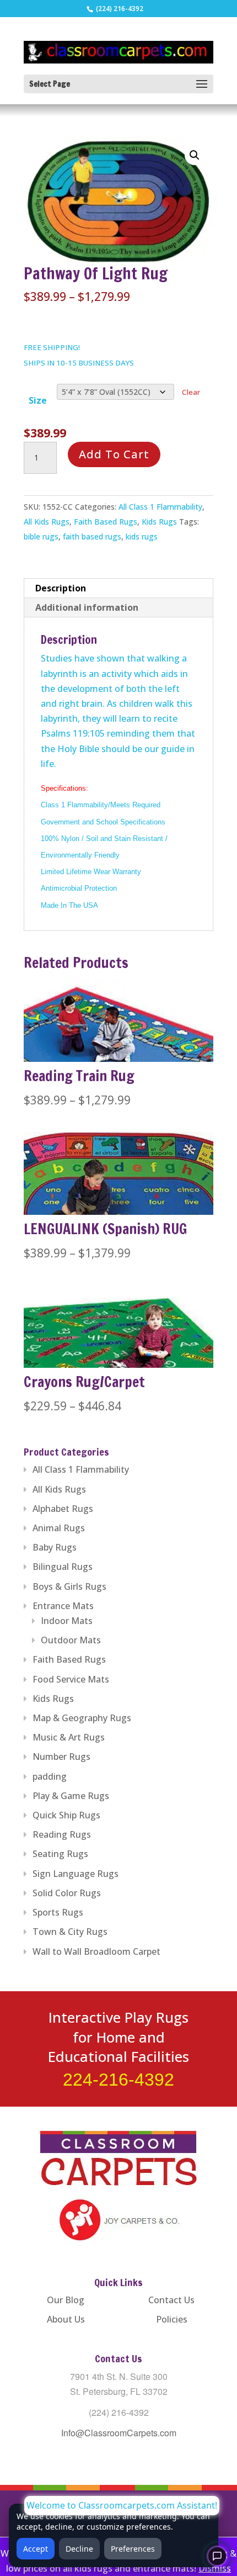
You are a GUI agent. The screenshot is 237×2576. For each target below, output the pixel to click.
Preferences (133, 2548)
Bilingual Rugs (63, 1567)
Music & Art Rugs (69, 1737)
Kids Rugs (159, 521)
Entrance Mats (63, 1606)
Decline (79, 2548)
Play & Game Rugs (71, 1796)
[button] (194, 155)
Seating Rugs (60, 1854)
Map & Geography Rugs (82, 1718)
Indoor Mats (67, 1621)
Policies (171, 2319)
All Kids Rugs (46, 521)
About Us (66, 2319)
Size (38, 400)
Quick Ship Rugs (66, 1815)
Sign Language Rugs (75, 1874)
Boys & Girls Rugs (69, 1586)
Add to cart (114, 454)
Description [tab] (60, 588)
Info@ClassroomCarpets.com (118, 2432)
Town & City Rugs (70, 1932)
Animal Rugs (59, 1528)
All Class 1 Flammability (160, 506)
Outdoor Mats (71, 1640)
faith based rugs (92, 536)
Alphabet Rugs (63, 1509)
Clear (191, 392)
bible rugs (41, 536)
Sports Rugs (58, 1912)
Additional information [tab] (86, 607)
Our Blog (65, 2300)
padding (50, 1776)
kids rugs (142, 536)
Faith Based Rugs (105, 521)
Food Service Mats (71, 1679)
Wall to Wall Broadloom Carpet (96, 1951)
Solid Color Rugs (67, 1893)
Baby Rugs (55, 1547)
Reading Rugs (62, 1834)
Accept (35, 2548)
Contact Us (171, 2300)
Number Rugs (61, 1756)
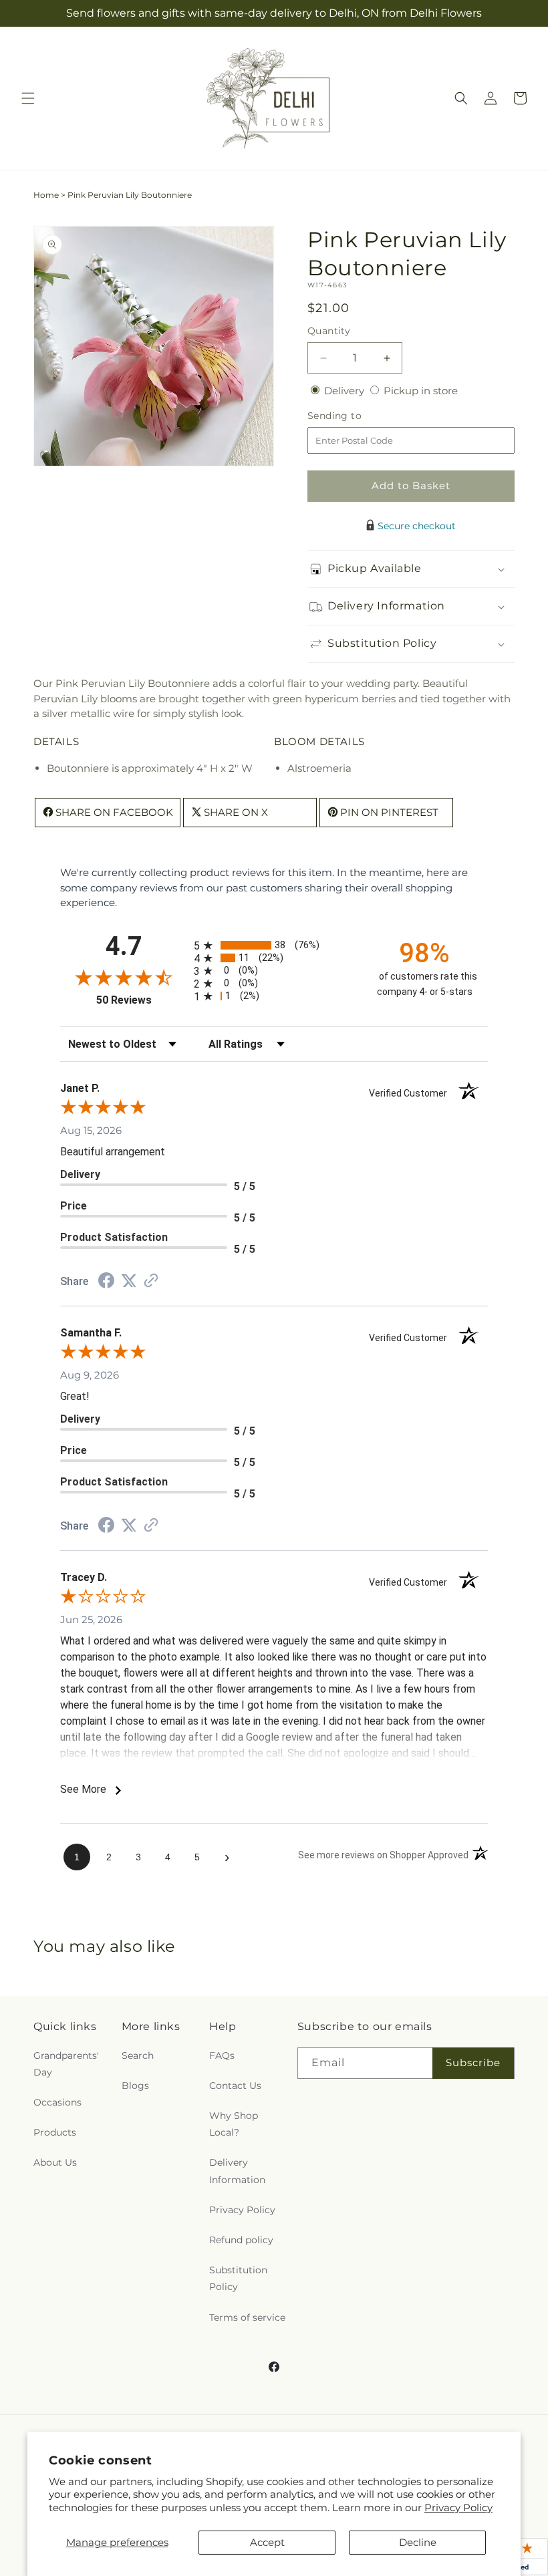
━━━━━━━━━━
• Exercise: Every line between the one containing "Quick Ship Rugs (66, 1815)" and the last line of the data above, both included, should be copied exactly, but not the pictures.

• Answer below:
Quick Ship Rugs (66, 1815)
Sign Language Rugs (75, 1874)
Boys & Girls Rugs (69, 1586)
Add to cart (114, 454)
Description [tab] (60, 588)
Info@ClassroomCarpets.com (118, 2432)
Town & City Rugs (70, 1932)
Animal Rugs (59, 1528)
All Class 1 Flammability (160, 506)
Outdoor Mats (71, 1640)
faith based rugs (92, 536)
Alphabet Rugs (63, 1509)
Clear (191, 392)
bible rugs (41, 536)
Sports Rugs (58, 1912)
Additional information [tab] (86, 607)
Our Blog (65, 2300)
padding (50, 1776)
kids rugs (142, 536)
Faith Based Rugs (105, 521)
Food Service Mats (71, 1679)
Wall to Wall Broadloom Carpet (96, 1951)
Solid Color Rugs (67, 1893)
Baby Rugs (55, 1547)
Reading Rugs (62, 1834)
Accept (35, 2548)
Contact Us (171, 2300)
Number Rugs (61, 1756)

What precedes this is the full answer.